Grazie a una buona ricerca di mercato infatti è possibile individuare i nuovi trend e le nuove richieste dei consumatori, sulla base dei quali sviluppare un prodotto con caratteristiche tali per cui i consumatori stessi lo acquisteranno una volta immesso nel mercato.

Per diventare leader è quindi fondamentale riuscire a posizionare il proprio brand o prodotto in modo da superare i competitor e aumentare di conseguenza le proprie quote nel mercato di riferimento.

Una volta poi raggiunta la posizione di leader di mercato, le aziende devono continuare a lavorare sodo per mantenerla, ovvero:

  • Monitorare l’andamento delle vendite
  • Continuare ad ascoltare le esigenze dei propri clienti/consumatori sia relative al prodotto in oggetto, che in generale riferite al brand e al mercato di riferimento
  • Sviluppare nuovi servizi dedicati ai propri clienti
  • Sartorizzare l’offerta sulla base delle esigenze dei clienti

Nella case history di aziende che hanno raggiunto posizioni importanti di leader nel mercato, ci sono casi famosi in cui il prodotto/servizio ha caratteristiche così forti e importanti per il cliente che alla fine si fonde direttamente con il brand stesso, e viene spesso chiamato anche con il nome del brand anziché con il nome del prodotto.

I follower

Si sì, avete letto bene, sto parlando di follower, e non ho improvvisamente cambiato argomento. Ma, in questo caso, il termine follower non ha nulla a che vedere con il mondo social. Indica quelle aziende che nel mercato cercano di “inseguire” l’azienda leader.

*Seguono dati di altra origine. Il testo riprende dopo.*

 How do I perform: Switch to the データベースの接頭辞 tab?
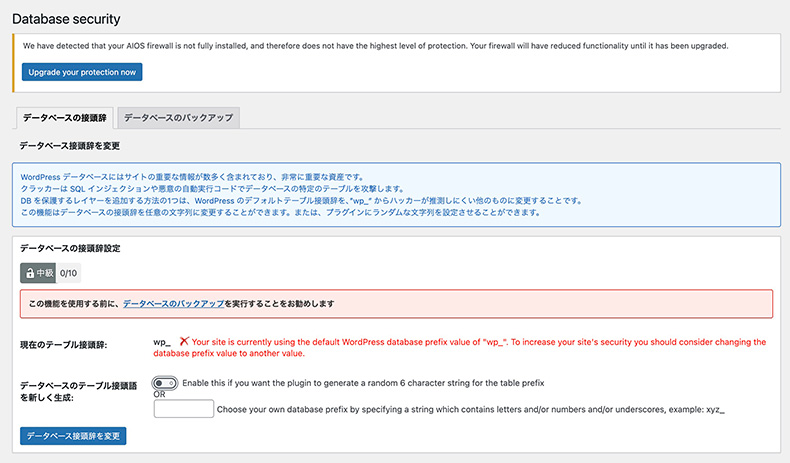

Le aziende follower sono quindi quelle realtà che adottano una politica di imitazione nei confronti della concorrenza, immettendo nel mercato prodotti simili e spesso ad un prezzo leggermente più basso rispetto a quelli del leader di mercato.

Le aziende follower sono quindi competitor, o player di mercato: cioè competono con altre imprese in uno stesso segmento di mercato.